» TO BE DONE
Rewrite every line of the records below as a Markdown table with the columns "Row" and "Line". Give each line its own numbered row and leave out blank lines.

» EXERCISE MATERIAL
>> START

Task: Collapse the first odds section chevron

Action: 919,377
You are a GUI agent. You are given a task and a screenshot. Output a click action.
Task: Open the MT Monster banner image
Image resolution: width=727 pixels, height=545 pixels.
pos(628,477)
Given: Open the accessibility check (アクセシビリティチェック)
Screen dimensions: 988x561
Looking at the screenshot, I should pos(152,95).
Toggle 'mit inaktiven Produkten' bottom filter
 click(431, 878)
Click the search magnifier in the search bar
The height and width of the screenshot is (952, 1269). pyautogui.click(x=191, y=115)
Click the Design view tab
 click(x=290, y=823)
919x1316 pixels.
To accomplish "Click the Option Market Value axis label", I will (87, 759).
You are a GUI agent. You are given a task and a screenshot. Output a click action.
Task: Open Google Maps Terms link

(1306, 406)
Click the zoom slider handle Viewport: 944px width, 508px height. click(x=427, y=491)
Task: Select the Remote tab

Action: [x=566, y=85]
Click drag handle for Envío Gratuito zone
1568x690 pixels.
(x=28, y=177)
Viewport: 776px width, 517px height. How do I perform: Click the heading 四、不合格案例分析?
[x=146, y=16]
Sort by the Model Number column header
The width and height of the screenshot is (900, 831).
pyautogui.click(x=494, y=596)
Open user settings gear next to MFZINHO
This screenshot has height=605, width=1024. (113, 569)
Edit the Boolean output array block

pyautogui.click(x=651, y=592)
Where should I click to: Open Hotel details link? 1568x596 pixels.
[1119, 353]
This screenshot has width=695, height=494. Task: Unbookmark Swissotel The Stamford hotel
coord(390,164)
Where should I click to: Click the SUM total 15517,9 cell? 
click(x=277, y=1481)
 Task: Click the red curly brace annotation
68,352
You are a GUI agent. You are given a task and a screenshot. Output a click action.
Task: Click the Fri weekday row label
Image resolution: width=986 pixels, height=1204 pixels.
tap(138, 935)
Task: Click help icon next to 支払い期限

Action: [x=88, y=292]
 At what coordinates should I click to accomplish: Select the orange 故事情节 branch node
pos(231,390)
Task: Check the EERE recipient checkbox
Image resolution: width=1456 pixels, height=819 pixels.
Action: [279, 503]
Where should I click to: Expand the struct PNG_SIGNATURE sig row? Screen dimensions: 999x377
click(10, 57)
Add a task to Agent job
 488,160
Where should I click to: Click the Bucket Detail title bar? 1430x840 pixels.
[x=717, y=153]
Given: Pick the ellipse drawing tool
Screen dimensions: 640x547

>> END

» COMPLETED TASK
| Row | Line |
|---|---|
| 1 | Task: Collapse the first odds section chevron |
| 2 | Action: 919,377 |
| 3 | You are a GUI agent. You are given a task and a screenshot. Output a click action. |
| 4 | Task: Open the MT Monster banner image |
| 5 | Image resolution: width=727 pixels, height=545 pixels. |
| 6 | pos(628,477) |
| 7 | Given: Open the accessibility check (アクセシビリティチェック) |
| 8 | Screen dimensions: 988x561 |
| 9 | Looking at the screenshot, I should pos(152,95). |
| 10 | Toggle 'mit inaktiven Produkten' bottom filter |
| 11 |  click(431, 878) |
| 12 | Click the search magnifier in the search bar |
| 13 | The height and width of the screenshot is (952, 1269). pyautogui.click(x=191, y=115) |
| 14 | Click the Design view tab |
| 15 |  click(x=290, y=823) |
| 16 | 919x1316 pixels. |
| 17 | To accomplish "Click the Option Market Value axis label", I will (87, 759). |
| 18 | You are a GUI agent. You are given a task and a screenshot. Output a click action. |
| 19 | Task: Open Google Maps Terms link |
| 20 | (1306, 406) |
| 21 | Click the zoom slider handle Viewport: 944px width, 508px height. click(x=427, y=491) |
| 22 | Task: Select the Remote tab |
| 23 | Action: [x=566, y=85] |
| 24 | Click drag handle for Envío Gratuito zone |
| 25 | 1568x690 pixels. |
| 26 | (x=28, y=177) |
| 27 | Viewport: 776px width, 517px height. How do I perform: Click the heading 四、不合格案例分析? |
| 28 | [x=146, y=16] |
| 29 | Sort by the Model Number column header |
| 30 | The width and height of the screenshot is (900, 831). |
| 31 | pyautogui.click(x=494, y=596) |
| 32 | Open user settings gear next to MFZINHO |
| 33 | This screenshot has height=605, width=1024. (113, 569) |
| 34 | Edit the Boolean output array block |
| 35 | pyautogui.click(x=651, y=592) |
| 36 | Where should I click to: Open Hotel details link? 1568x596 pixels. |
| 37 | [1119, 353] |
| 38 | This screenshot has width=695, height=494. Task: Unbookmark Swissotel The Stamford hotel |
| 39 | coord(390,164) |
| 40 | Where should I click to: Click the SUM total 15517,9 cell?  |
| 41 | click(x=277, y=1481) |
| 42 |  Task: Click the red curly brace annotation |
| 43 | 68,352 |
| 44 | You are a GUI agent. You are given a task and a screenshot. Output a click action. |
| 45 | Task: Click the Fri weekday row label |
| 46 | Image resolution: width=986 pixels, height=1204 pixels. |
| 47 | tap(138, 935) |
| 48 | Task: Click help icon next to 支払い期限 |
| 49 | Action: [x=88, y=292] |
| 50 |  At what coordinates should I click to accomplish: Select the orange 故事情节 branch node |
| 51 | pos(231,390) |
| 52 | Task: Check the EERE recipient checkbox |
| 53 | Image resolution: width=1456 pixels, height=819 pixels. |
| 54 | Action: [279, 503] |
| 55 | Where should I click to: Expand the struct PNG_SIGNATURE sig row? Screen dimensions: 999x377 |
| 56 | click(10, 57) |
| 57 | Add a task to Agent job |
| 58 |  488,160 |
| 59 | Where should I click to: Click the Bucket Detail title bar? 1430x840 pixels. |
| 60 | [x=717, y=153] |
| 61 | Given: Pick the ellipse drawing tool |
| 62 | Screen dimensions: 640x547 |